It’s Better to Ovary-Act than Not
Ms Templeman spoke about the issue in parliament on February 26, paying tribute to her friend and former ABC journalist Jill Emberson who succumbed to the disease late last year.
She joined colleagues from across the political spectrum at Parliament House this week for a series of events designed to raise awareness of the symptoms of ovarian cancer during the last parliamentary sitting week in February, Ovarian Cancer Awareness Month.
“Jill spoke at Ovarian Cancer Australia’s annual Parliamentary breakfast last year, when she was living with stage four cancer,” Ms Templeman said.
“She bravely continued to lobby the government for research funding into this disease, writing her final letter to the Health Minister just two days before she died last December.
“This year, we honoured Jill and all the beloved women that we have lost to this terrible disease.
“In Australia, the five-year survival rate for women diagnosed with ovarian cancer is 46 per cent. This compares to 91 per cent for those diagnosed with breast cancer.

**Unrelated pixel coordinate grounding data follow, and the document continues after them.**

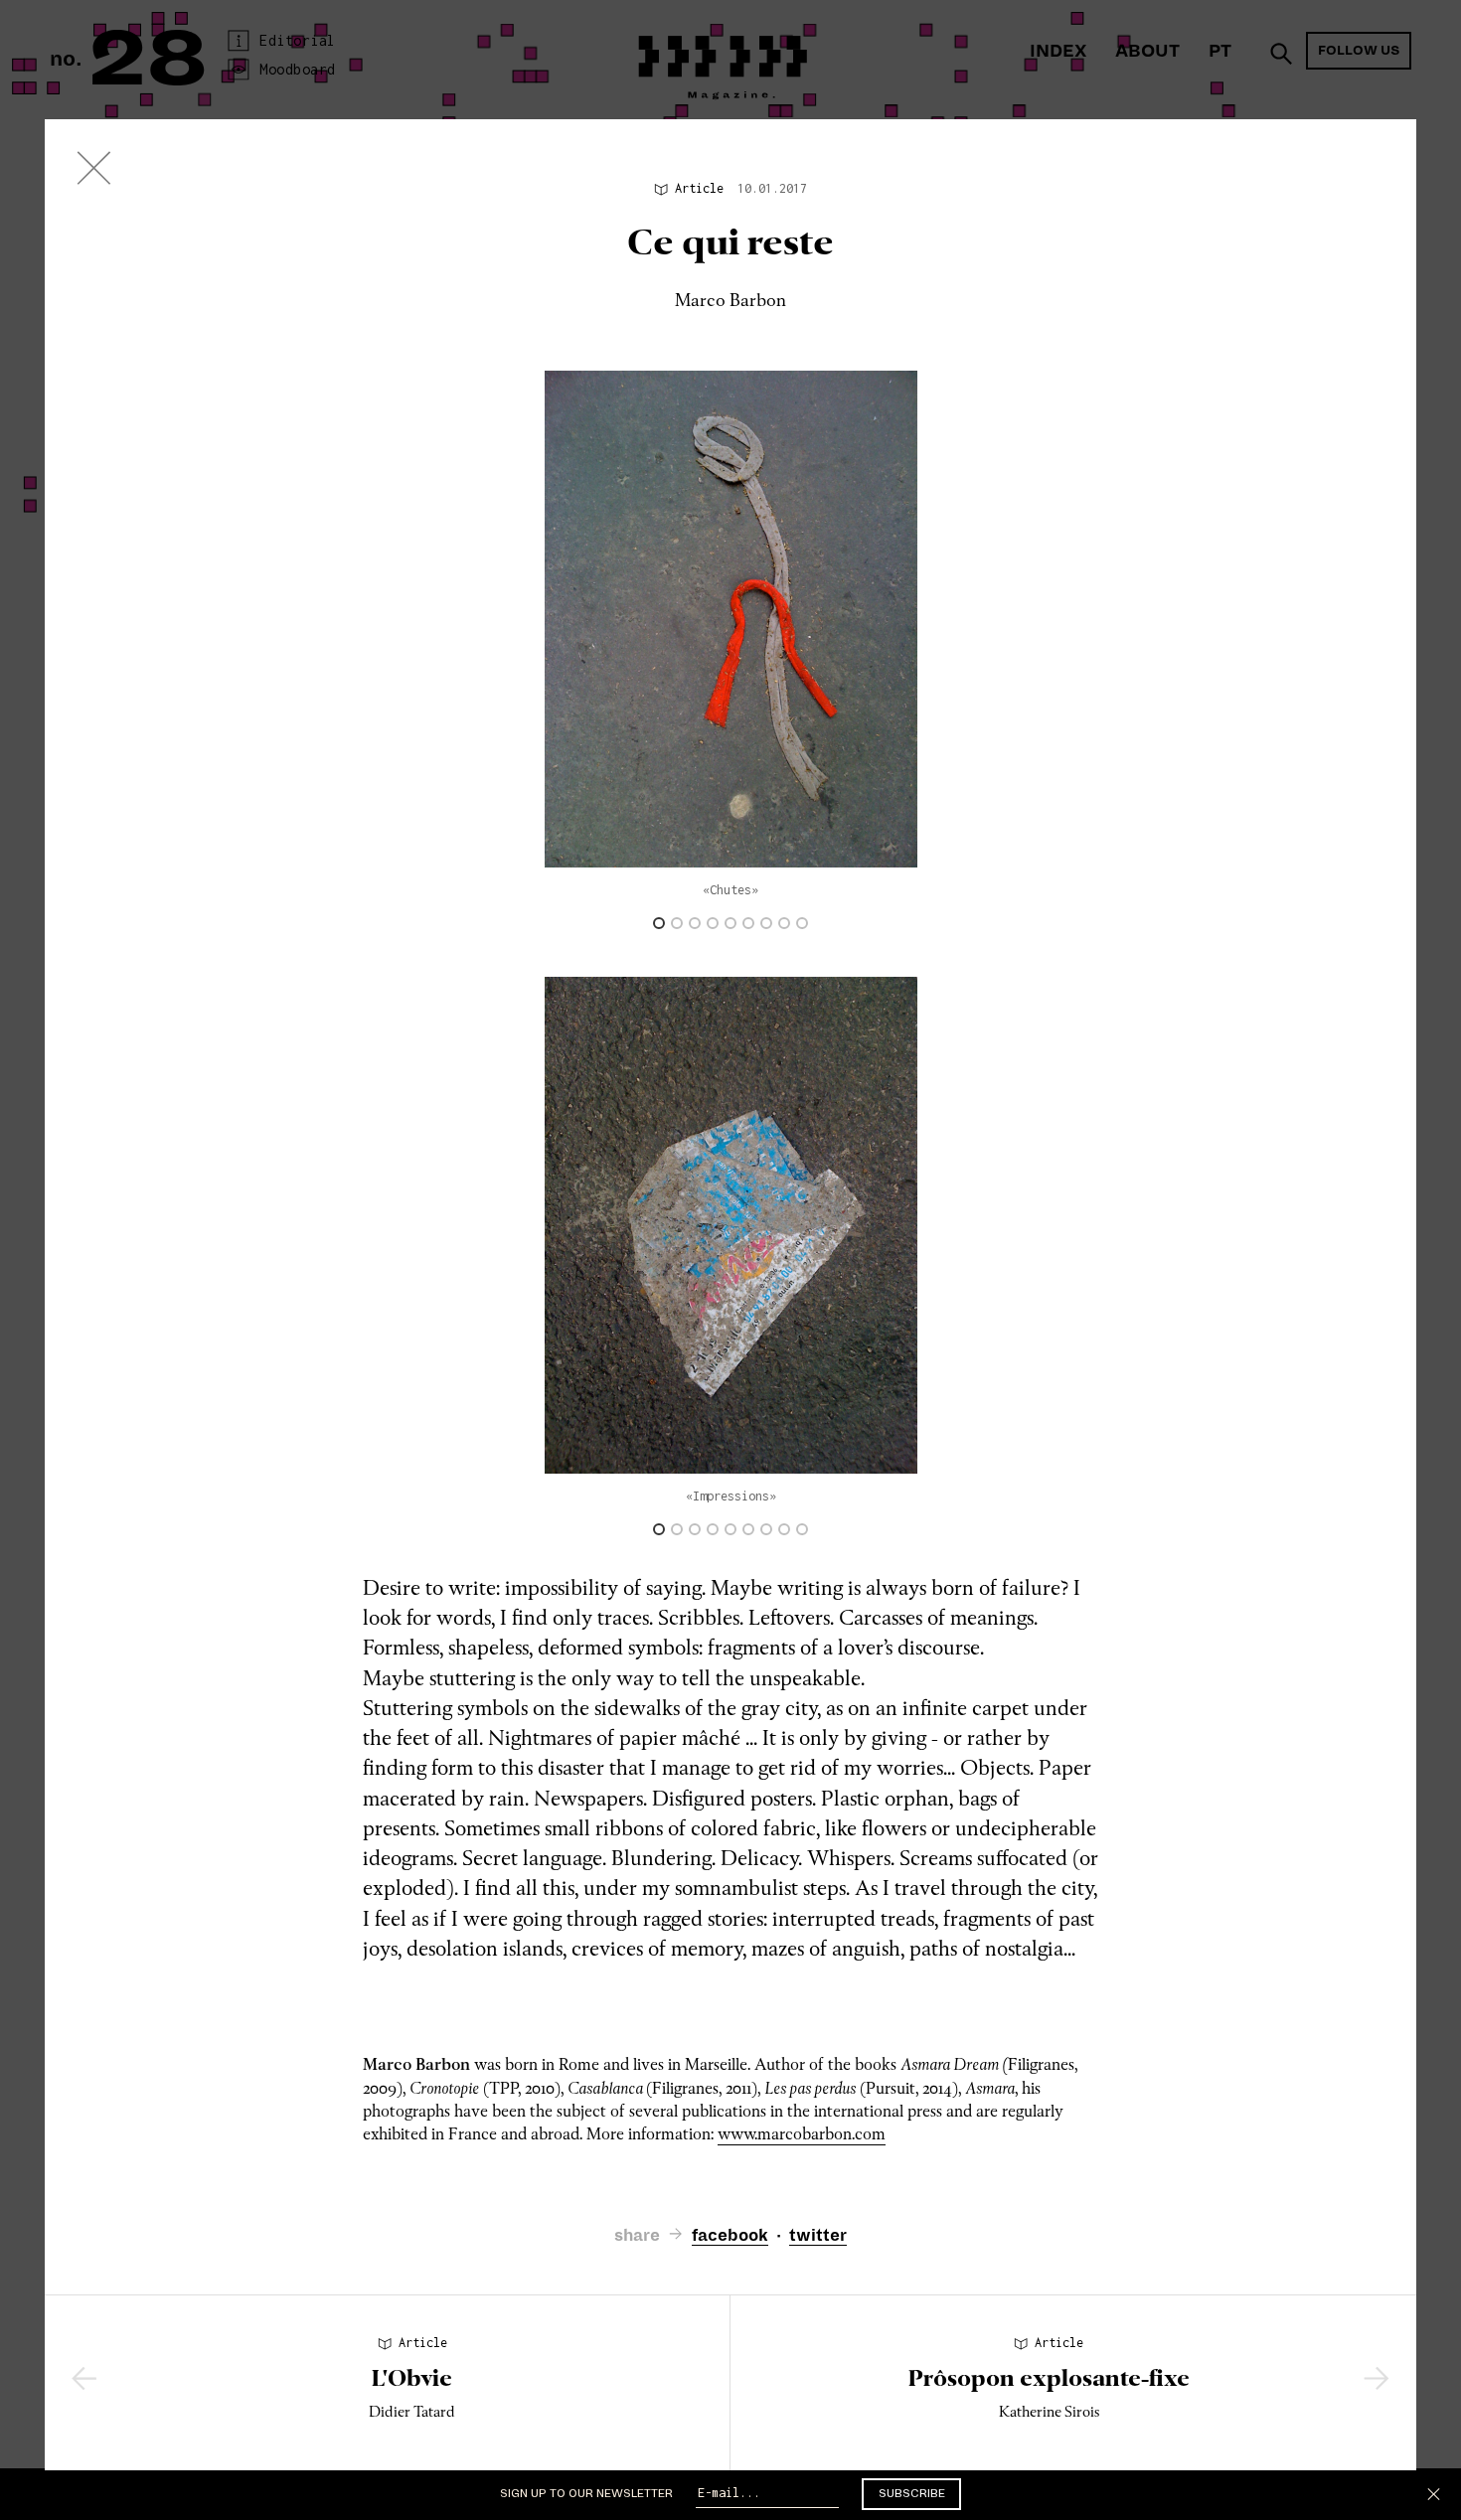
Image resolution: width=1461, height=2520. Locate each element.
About (1147, 51)
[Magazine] (94, 173)
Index (1058, 51)
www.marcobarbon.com (802, 2134)
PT (1220, 51)
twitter (818, 2236)
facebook (730, 2236)
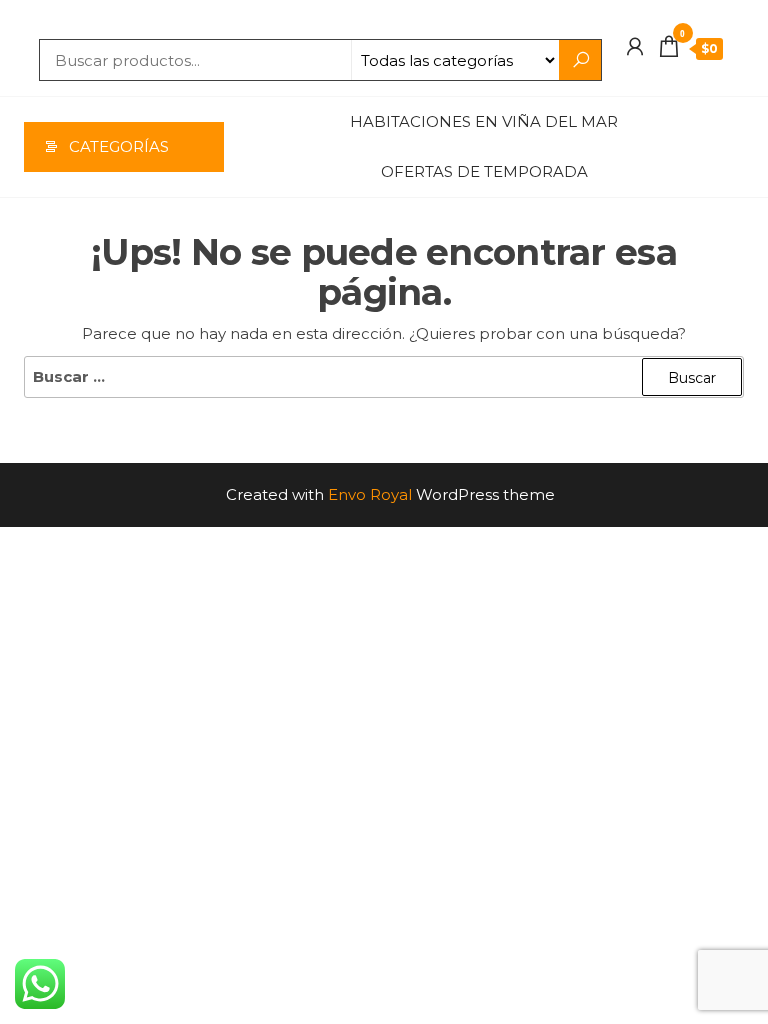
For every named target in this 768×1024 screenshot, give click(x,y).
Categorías (119, 146)
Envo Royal (370, 494)
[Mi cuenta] (635, 47)
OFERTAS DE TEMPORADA (484, 171)
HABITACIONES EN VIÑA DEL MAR (484, 121)
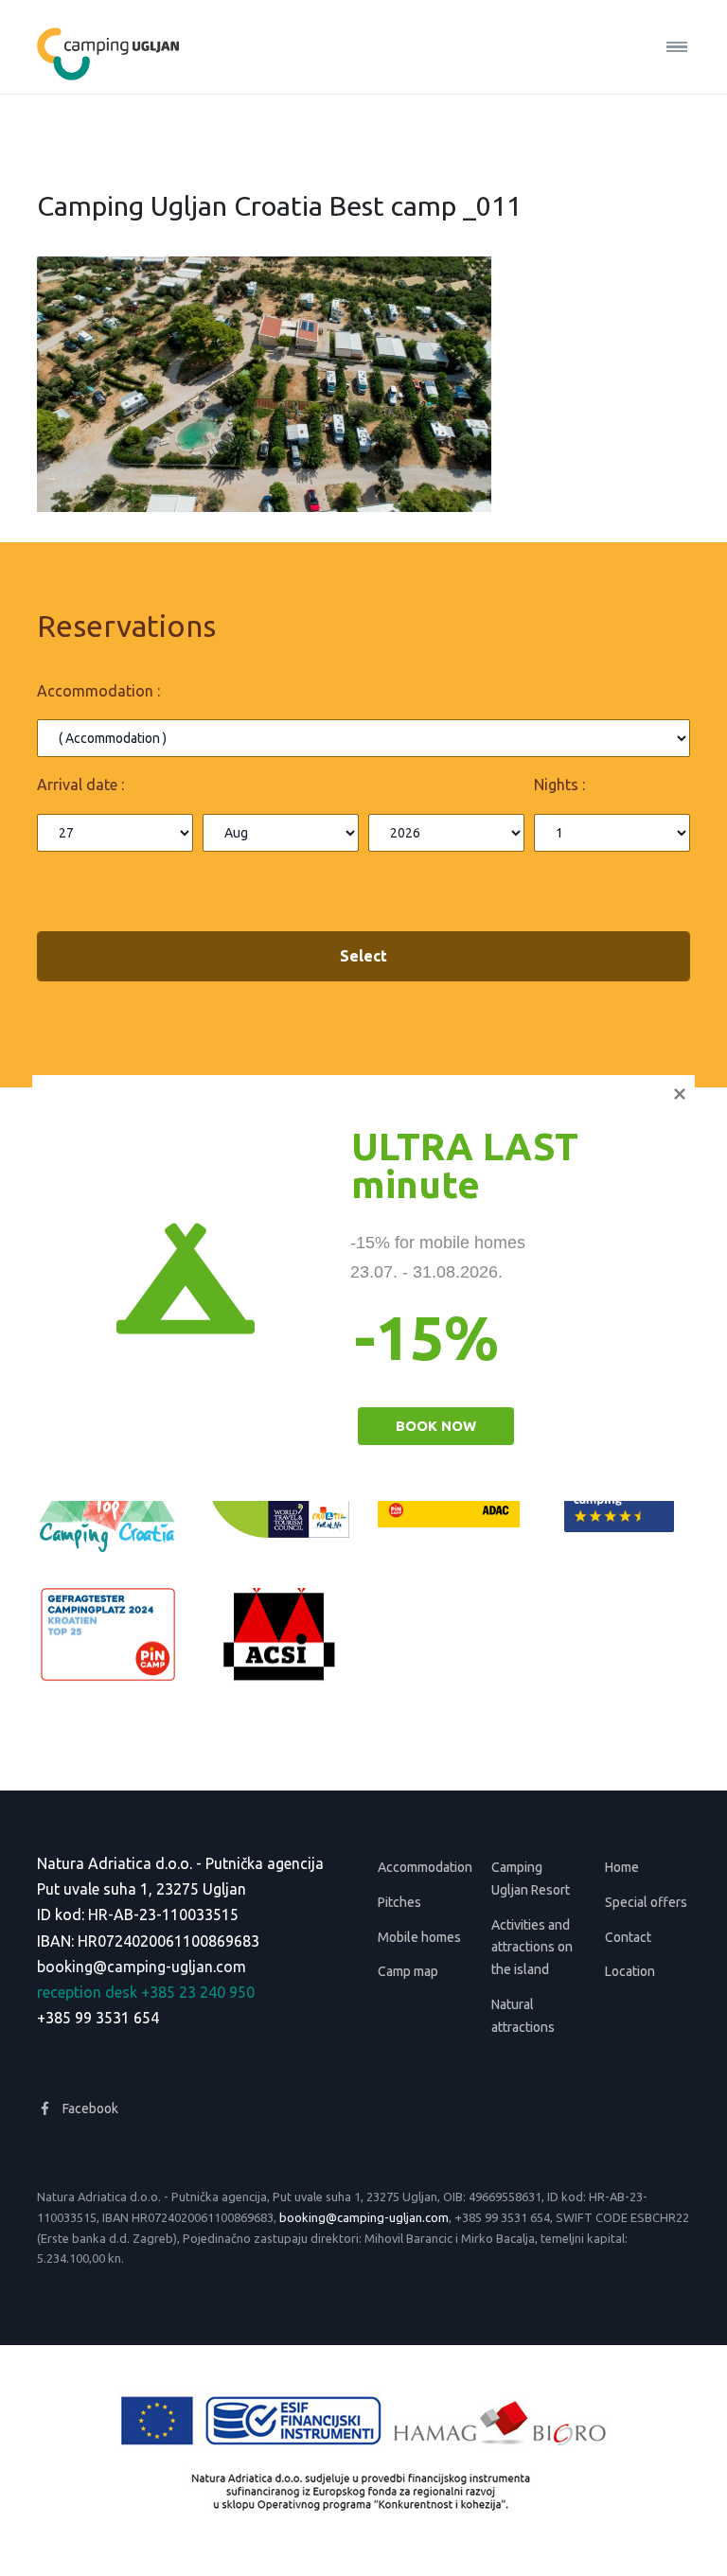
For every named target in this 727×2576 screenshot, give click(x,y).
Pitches (399, 1902)
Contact (628, 1937)
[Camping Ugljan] (108, 47)
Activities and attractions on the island (532, 1947)
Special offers (646, 1902)
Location (630, 1971)
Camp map (408, 1971)
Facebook (89, 2108)
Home (622, 1867)
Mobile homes (419, 1937)
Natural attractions (523, 2016)
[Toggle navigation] (669, 47)
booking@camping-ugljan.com (141, 1966)
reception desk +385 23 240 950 (146, 1992)
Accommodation (420, 1867)
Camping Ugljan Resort (530, 1878)
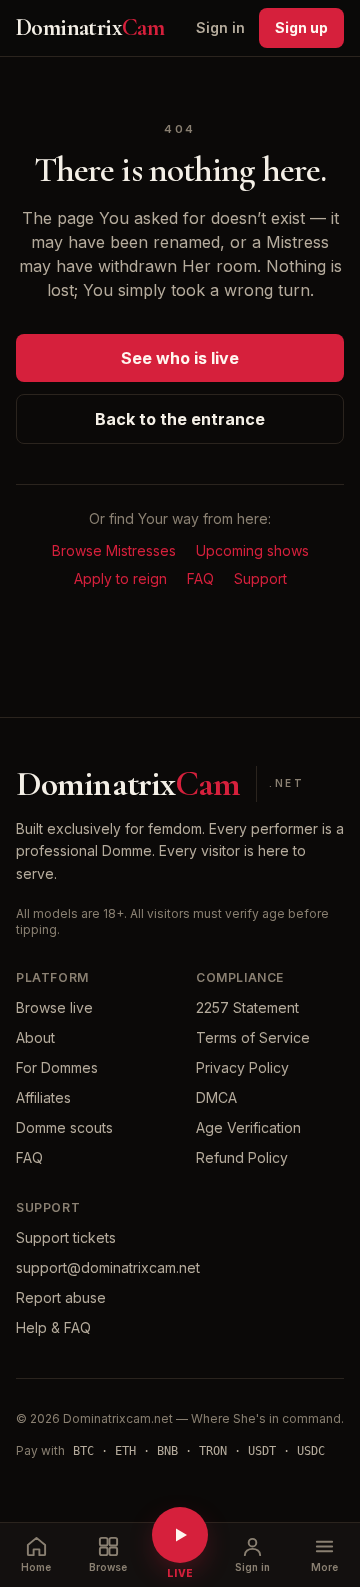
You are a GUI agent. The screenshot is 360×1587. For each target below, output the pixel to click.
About (35, 1037)
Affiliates (43, 1097)
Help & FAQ (53, 1327)
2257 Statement (247, 1007)
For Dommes (57, 1067)
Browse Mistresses (114, 550)
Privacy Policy (242, 1067)
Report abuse (61, 1297)
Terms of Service (253, 1037)
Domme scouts (64, 1127)
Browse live (54, 1007)
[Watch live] (180, 1535)
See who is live (180, 358)
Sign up (301, 27)
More (324, 1567)
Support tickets (66, 1237)
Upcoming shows (252, 550)
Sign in (220, 27)
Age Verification (248, 1127)
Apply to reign (120, 578)
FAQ (200, 578)
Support (260, 578)
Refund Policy (242, 1157)
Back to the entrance (180, 419)
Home (36, 1567)
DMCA (216, 1097)
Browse (108, 1567)
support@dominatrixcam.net (108, 1267)
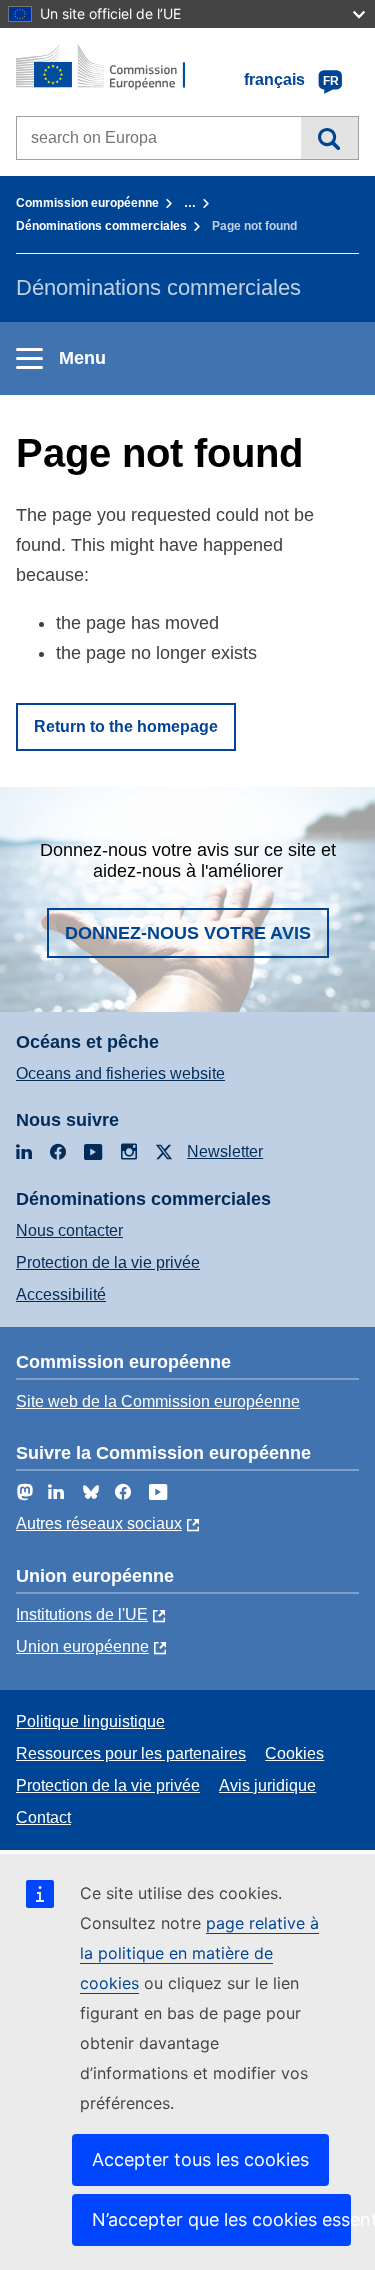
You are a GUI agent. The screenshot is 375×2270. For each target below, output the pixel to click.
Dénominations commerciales (101, 226)
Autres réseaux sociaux (99, 1523)
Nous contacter (69, 1230)
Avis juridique (267, 1785)
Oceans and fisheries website (120, 1073)
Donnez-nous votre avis (188, 933)
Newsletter (225, 1151)
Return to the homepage (126, 726)
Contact (43, 1817)
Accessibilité (61, 1294)
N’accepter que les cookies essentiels (221, 2219)
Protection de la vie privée (108, 1262)
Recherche (329, 138)
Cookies (294, 1753)
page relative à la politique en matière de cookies (199, 1953)
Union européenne (82, 1646)
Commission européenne (87, 203)
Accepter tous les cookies (200, 2159)
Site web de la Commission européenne (158, 1401)
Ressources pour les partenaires (131, 1753)
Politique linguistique (90, 1721)
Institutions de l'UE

“Every year more than 1,500 Australian women are diagnosed with ovarian cancer, and more than 1,000 die from the disease. Every day, four women will be diagnosed and three will die.
“There is no effective screening program for ovarian cancer, so the best way to detect it is to know the signs and symptoms.
“Unfortunately, these can often be vague and similar to other medical conditions, but it’s really important for women to see their GP if you experience any of them, particularly if it’s unusual or persistent.
“Symptoms can include unexplained fatigue, unexplained weight loss or gain, changes in bowel habits, increased abdominal size or persistent bloating, abdominal or pelvic pain, urinary changes, and appetite loss or feeling full quickly.
“I don’t want other people to lose their friends. You know your body best, so trust your instincts and be aware of the symptoms.
“As Ovarian Cancer Australia points out, it’s OK to ovary-react."